Archer miró al joven, quien continuó con una cálida sonrisa que siempre había tenido desde el día que se conocieron. —Cuando veo sonreír a mis hermanas, prueba que nuestro padre tenía razón —dijo Lioran—. Siempre creyó que serías el hombre que ayudaría a Nala a alcanzar alturas que nadie en la familia Corazón de León jamás ha alcanzado.
—Bueno, la leona descarada está disfrutando su tiempo comandando una legión o explorando continentes perdidos —respondió Archer, riéndose al recordar el relato de Nala sobre su viaje a la parte suroeste de Trilos.
Después de eso, los dos continuaron caminando por el palacio, y mientras lo hacían, Lioran miró a su alrededor a todos los soldados bien armados, lo que lo hizo tragar saliva. —¿Por qué este lugar está tan protegido? —preguntó nervioso.
Archer se encogió de hombros. —Me gusta ser cuidadoso, nunca se sabe cuándo aparecerán los Terravianos o algún otro enemigo —explicó.
Los dos amigos siguieron caminando y hablando hasta que llegaron a la entrada del palacio, solo para ser detenidos por una hermosa doncella de cabello blanco que estaba de pie con sus manos en las caderas, sus encantadores ojos azules fijos en Archer.

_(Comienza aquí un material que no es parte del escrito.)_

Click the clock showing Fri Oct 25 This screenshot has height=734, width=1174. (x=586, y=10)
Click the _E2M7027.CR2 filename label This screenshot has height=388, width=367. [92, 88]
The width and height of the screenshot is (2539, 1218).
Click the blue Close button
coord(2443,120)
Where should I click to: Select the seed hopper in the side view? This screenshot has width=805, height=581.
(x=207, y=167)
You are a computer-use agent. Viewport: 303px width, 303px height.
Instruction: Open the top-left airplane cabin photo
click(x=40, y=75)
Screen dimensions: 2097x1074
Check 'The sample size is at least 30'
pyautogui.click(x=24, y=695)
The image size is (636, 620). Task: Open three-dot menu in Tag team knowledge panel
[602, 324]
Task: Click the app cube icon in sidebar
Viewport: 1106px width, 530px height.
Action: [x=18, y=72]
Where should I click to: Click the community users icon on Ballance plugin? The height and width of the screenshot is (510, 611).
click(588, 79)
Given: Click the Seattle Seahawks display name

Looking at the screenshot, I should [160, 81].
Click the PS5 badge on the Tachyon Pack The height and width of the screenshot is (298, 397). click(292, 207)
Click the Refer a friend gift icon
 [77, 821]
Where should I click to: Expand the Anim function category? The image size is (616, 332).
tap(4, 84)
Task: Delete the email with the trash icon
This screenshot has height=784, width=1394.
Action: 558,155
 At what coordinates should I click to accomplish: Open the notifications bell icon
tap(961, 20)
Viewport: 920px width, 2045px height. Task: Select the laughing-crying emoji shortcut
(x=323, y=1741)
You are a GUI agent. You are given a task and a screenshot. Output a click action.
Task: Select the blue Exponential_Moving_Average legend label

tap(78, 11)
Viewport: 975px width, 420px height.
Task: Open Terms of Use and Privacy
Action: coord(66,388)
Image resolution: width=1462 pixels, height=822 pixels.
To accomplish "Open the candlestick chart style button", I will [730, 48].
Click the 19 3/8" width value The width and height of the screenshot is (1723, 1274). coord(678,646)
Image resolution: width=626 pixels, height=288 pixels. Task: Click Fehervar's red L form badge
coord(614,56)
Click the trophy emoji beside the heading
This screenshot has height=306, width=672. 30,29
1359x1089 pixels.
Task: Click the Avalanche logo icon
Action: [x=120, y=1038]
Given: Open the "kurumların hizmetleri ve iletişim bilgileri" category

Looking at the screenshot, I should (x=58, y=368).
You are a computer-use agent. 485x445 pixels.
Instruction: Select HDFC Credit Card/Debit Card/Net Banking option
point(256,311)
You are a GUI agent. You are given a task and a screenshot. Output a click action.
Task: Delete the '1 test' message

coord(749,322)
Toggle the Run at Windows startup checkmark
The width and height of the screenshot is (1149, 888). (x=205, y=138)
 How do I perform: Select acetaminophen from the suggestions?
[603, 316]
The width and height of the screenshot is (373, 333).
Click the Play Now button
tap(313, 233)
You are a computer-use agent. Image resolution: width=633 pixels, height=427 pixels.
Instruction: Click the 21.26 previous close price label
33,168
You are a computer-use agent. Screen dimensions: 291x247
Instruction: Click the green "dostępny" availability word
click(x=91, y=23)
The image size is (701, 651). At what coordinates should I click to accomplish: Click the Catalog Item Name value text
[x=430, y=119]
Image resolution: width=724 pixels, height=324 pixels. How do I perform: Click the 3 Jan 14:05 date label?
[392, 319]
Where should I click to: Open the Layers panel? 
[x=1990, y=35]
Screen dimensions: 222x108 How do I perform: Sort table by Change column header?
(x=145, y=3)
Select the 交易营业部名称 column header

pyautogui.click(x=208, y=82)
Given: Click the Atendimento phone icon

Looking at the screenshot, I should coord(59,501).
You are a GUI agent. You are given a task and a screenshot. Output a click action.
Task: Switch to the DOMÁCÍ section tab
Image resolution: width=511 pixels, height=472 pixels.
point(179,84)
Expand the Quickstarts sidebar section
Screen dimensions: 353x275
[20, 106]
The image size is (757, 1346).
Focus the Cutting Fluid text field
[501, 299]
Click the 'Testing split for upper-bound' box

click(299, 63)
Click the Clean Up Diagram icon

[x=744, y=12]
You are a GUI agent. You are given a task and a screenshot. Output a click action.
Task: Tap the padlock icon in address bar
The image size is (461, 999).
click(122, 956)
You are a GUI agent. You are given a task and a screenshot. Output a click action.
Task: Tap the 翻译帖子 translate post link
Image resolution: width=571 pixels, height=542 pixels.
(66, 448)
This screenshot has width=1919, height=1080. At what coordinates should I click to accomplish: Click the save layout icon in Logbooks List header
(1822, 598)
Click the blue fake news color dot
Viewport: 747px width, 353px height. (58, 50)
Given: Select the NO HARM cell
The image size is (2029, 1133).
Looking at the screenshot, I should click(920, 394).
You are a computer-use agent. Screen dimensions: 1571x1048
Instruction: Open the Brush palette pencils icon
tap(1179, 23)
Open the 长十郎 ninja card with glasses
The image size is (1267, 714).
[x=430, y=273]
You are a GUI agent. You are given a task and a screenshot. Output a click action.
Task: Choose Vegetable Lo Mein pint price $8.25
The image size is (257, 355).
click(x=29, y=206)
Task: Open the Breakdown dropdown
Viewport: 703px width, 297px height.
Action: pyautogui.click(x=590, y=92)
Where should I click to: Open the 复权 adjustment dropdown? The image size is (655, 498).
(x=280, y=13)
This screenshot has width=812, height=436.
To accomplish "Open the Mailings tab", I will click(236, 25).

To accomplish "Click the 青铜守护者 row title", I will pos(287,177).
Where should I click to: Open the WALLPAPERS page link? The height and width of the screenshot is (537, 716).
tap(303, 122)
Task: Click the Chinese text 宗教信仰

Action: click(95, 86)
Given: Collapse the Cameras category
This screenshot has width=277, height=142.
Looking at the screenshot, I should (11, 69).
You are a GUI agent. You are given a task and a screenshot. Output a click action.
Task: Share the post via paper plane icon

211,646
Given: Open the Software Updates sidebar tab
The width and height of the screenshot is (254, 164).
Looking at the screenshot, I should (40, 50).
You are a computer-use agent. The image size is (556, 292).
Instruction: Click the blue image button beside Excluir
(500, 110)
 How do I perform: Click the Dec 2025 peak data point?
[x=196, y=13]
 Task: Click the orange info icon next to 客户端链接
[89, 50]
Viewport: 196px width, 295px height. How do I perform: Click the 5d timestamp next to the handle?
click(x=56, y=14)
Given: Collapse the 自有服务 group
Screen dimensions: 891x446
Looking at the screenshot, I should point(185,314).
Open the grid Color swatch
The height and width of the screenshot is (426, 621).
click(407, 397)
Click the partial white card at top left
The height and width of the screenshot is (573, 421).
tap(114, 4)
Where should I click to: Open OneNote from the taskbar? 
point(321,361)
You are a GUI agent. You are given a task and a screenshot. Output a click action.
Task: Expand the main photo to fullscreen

Él sonrió ante la expresión de la mujer mayor mientras la saludaba. —Hola, Edith. Perdón por no haber venido a verte, pero me quedaré un tiempo, así que podemos ponernos al día.
Una vez que la hermosa mujer de cabello blanco escuchó esto, su rostro se iluminó, sus ojos brillaron mientras se lanzaba hacia adelante, envolviendo sus brazos alrededor de sus hombros en un abrazo amoroso. Archer correspondió el gesto. —Me disculpo por descuidarte, mi amor. Las cosas del imperio me han mantenido ocupado junto a los niños.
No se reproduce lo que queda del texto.